━━ Source passage ━━

Bernhard Mayer (July 22, 1866 – July 18, 1946) was a German fur trader, anarchist, patron and art collector. He laid the foundation for the Merzbacher Collection which is currently housed at Kunsthaus Zürich.

== Early life and education ==
Bernhard Mayer came from a Jewish family from the Hunsrück region. His father ran a grocery store, his mother was a housewife. At the age of eleven, he left his parents to attend school in Bad Kreuznach. He broke off his education and worked first in Simmern, then Saarbrücken, Saargemünd and finally in 1885 in Aachen. He completed an apprenticeship as furrier in Brussels, Belgium.

== Career ==
In 1895 he started his business as fur trader and after initial difficulties his fur business flourished and he opened branches in Paris, Berlin, Zurich and Amsterdam, run by members of the family. The poet Else Lasker-Schüler jokingly called him Mink Bernardo.

━━━
━━ Material shown ━━

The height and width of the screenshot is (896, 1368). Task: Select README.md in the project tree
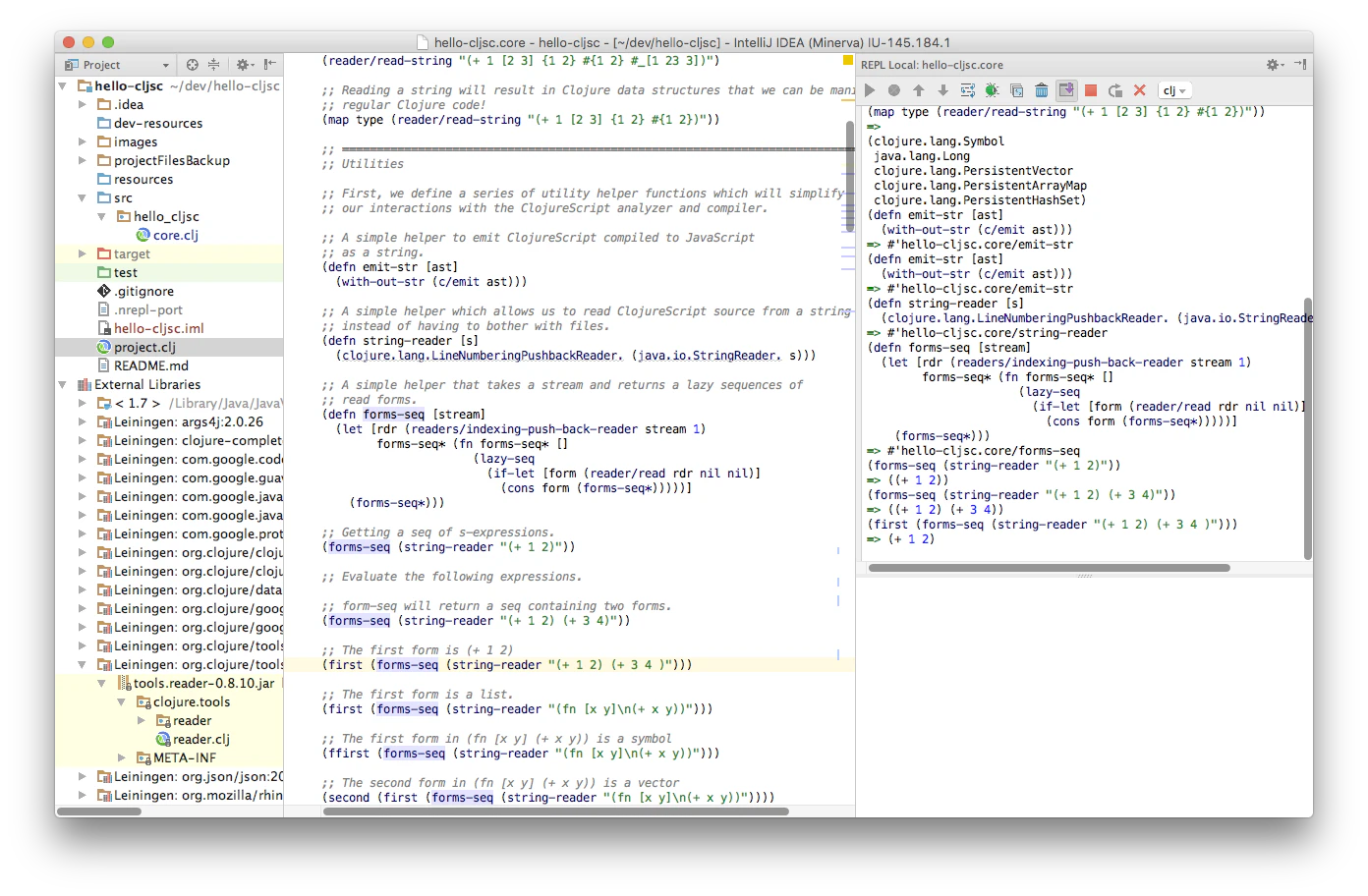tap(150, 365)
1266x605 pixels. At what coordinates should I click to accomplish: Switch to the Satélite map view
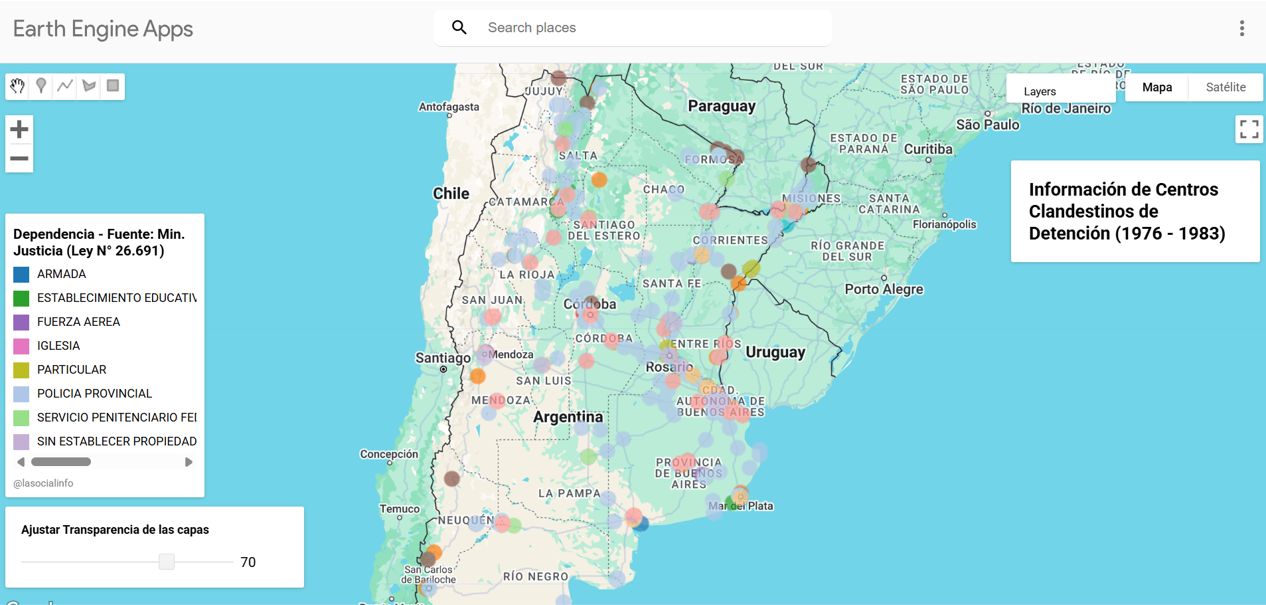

━━━
━━ Material shown ━━

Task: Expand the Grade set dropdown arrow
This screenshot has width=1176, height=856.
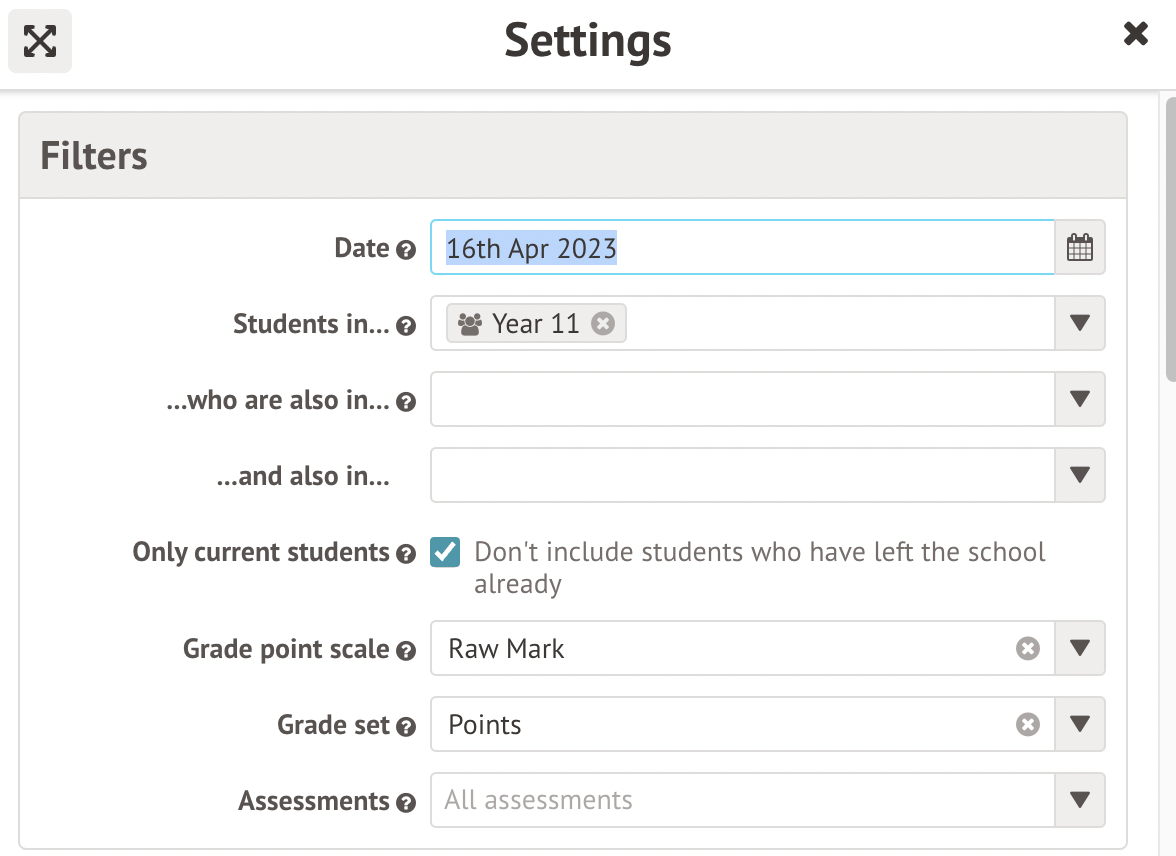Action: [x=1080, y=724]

━━━

• **Prompt 1**
Summarize the passage on Bernhard Mayer in two sentences.
• **Prompt 2**
According to the passage on Bernhard Mayer, in which city did he complete his apprenticeship as a furrier?
• **Prompt 3**
Echo the part of the passage on Bernhard Mayer starting with "Bernhard Mayer (July" and going on through "in Brussels, Belgium.".
The entries come from a separate source and have nothing to do with the text.

• **Task answer 1**
Bernhard Mayer (1866–1946) was a German fur trader, anarchist, patron and art collector who laid the foundation for the Merzbacher Collection, now housed at Kunsthaus Zürich. Coming from a Jewish family from the Hunsrück region, he completed an apprenticeship as a furrier in Brussels and started a fur business in 1895 that flourished, with family-run branches in Paris, Berlin, Zurich and Amsterdam.

• **Task answer 2**
Brussels, Belgium.

• **Task answer 3**
Bernhard Mayer (July 22, 1866 – July 18, 1946) was a German fur trader, anarchist, patron and art collector. He laid the foundation for the Merzbacher Collection which is currently housed at Kunsthaus Zürich.

== Early life and education ==
Bernhard Mayer came from a Jewish family from the Hunsrück region. His father ran a grocery store, his mother was a housewife. At the age of eleven, he left his parents to attend school in Bad Kreuznach. He broke off his education and worked first in Simmern, then Saarbrücken, Saargemünd and finally in 1885 in Aachen. He completed an apprenticeship as furrier in Brussels, Belgium.